Une beauté telle que toi pourrait conduire un homme à la folie.
Ce tome contient une histoire complète, indépendante de toute autre, qui peut être lue sans aucune connaissance du personnage principal ou des écrits de Robert Ervin Howard (1906-1936). Sa première parution date de 2020 et s'inscrit dans la collection Conan le cimmérien, publiée par Glénat, une série d'ouvrages indépendants adaptant les textes d'Howard. Cette bande dessinée a été réalisée par Gess pour le scénario, les dessins, et la mise en couleurs. Elle comprend 46 planches, et elle constitue l'adaptation de la nouvelle Shadows in Zamboula initialement parue en 1953. L'album se termine avec un texte de deux pages, rédigé par Patrice Louinet explicitant les circonstances de la rédaction de cette nouvelle, avec la couverture de Weird Tales de 1935 réalisée par Margaret Brundage, avec la planche d'essai réalisée par Gess (en noir & blanc, et en couleurs, et 6 illustrations hommage en pleine page réalisée par Sylvain Ferret, Boris Beuzelin, Stéphane Branger, Lionel Marty, Benoît Blary et Danijel Žeželj.
Aux confins du désert de Kharamun se trouve la cité de Zamboula, d'abord édifiés par les stygiens, puis enlevée par les envahisseurs de Turan qui en firent l'avant-poste occidental de leur empire. Elle est dirigée par le satrape Jungir Khan, sous l'influence de sa maîtresse Nafertari. Conan le cimmérien séjourne dans cette ville et se retrouve sans le sou, après avoir payé une chambre pour la nuit dans l'auberge d'Aram Baksh. Dans le souk, il regarde les courtisanes en écoutant un vieil homme, un voleur, lui parler de cet aubergiste et de la réputation de son établissement, de la disparition de nombreux individus y ayant séjourné, des soupçons pesant sur lui sans jamais une preuve tangible. Le vieil homme continue en indiquant que seuls des étrangers disparaissent dans cette auberge, personne n'osant s'attaquer à des autochtones. Conan a tout bien écouté sagement, et conseille au voleur de fuir car l'escouade du guet approche. L'autre prend ses jambes à son cou, et Conan sort au milieu de la rue, les cavaliers de l'escouade passant de part et d'autre de lui. Il a un petit sourire aux lèvres. Puis il s'en va par les ruelles du souk jusqu'à l'auberge où il toque violemment sur la porte, jusqu'à ce qu'Aram Baksh vienne lui ouvrir. Conan demande une chope de vin de Ghazan, puis Baksh le conduit jusqu'à sa chambre, en levant et remettant de nombreuses barres de fer à chaque porte franchit sur le chemin.

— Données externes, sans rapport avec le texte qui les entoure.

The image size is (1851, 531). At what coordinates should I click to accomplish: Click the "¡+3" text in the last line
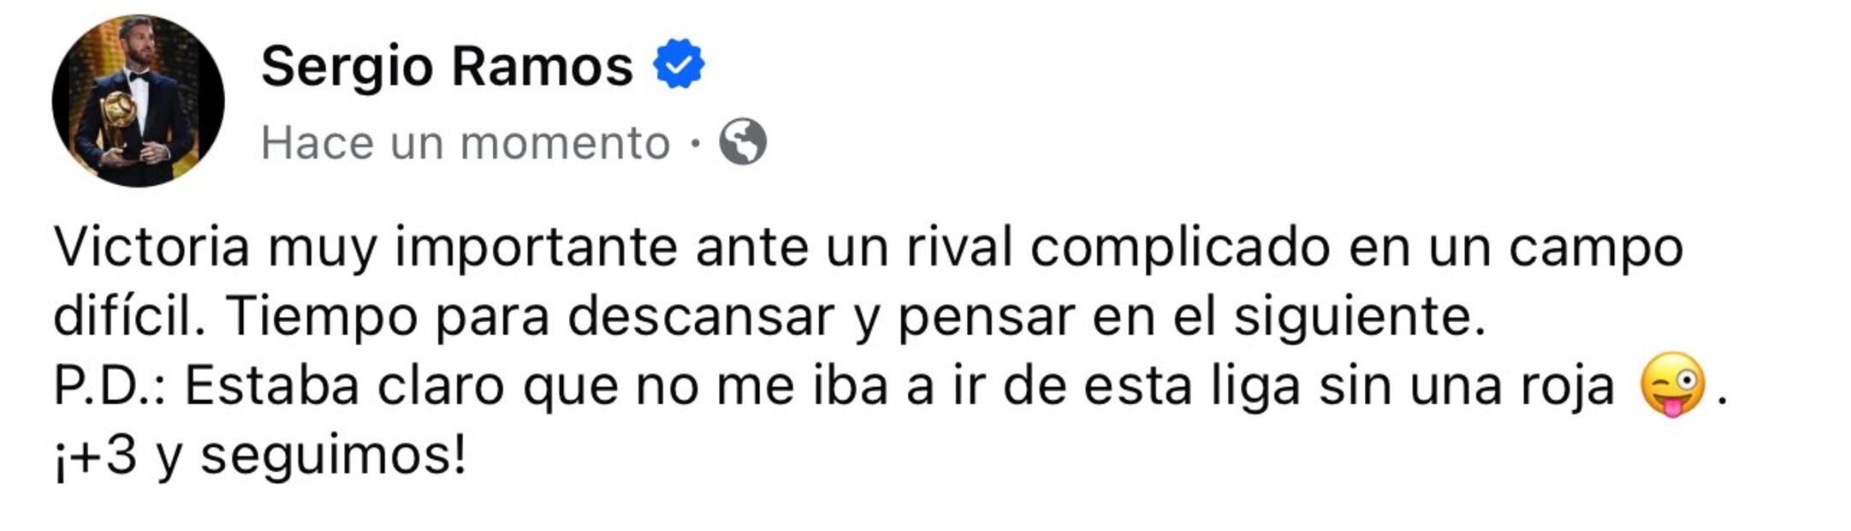click(x=95, y=456)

La nuit tombée, Conan quitte sa chambre. Il traverse dans la cour de l'auberge qui est déserte. Il sort dans la rue qui est absolument déserte également. Ayant eu la confirmation qu'il n'y a personne dans les rues de Zamboula la nuit, il retourne s'allonger sur son lit dans sa chambre en prenant soin de replacer toutes les barres de fer et de refermer tous les verrous. Malgré tout un intrus parvient à pénétrer dans sa chambre, armée d'une massue hérissée de pointes. Conan se saisit de son épée posée à côté de lui et occis son agresseur, puis sort d'un bond dans le couloir : personne. Il revient dans sa chambre. Le cadavre est allongé par terre, l'entaille faite par l'épée au niveau du sternum, bien visible. Conan constate que sa victime a les dents taillées en pointe : il en déduit qu'il s'agit d'un esclave cannibale du Darfar. Conan a bien compris que l'irruption du cannibale a été rendue possible par l'aubergiste et il se lance à sa recherche pour se venger. La porte de sa chambre ayant été verrouillée, il sort par la fenêtre et se met à escalader le mur jusqu'à arriver sur le toit. Il entend des cris dans la rue en dessous de lui : une femme nue est en train de courir, poursuivie par trois cannibales. Il se jette dans la ruelle et s'interpose.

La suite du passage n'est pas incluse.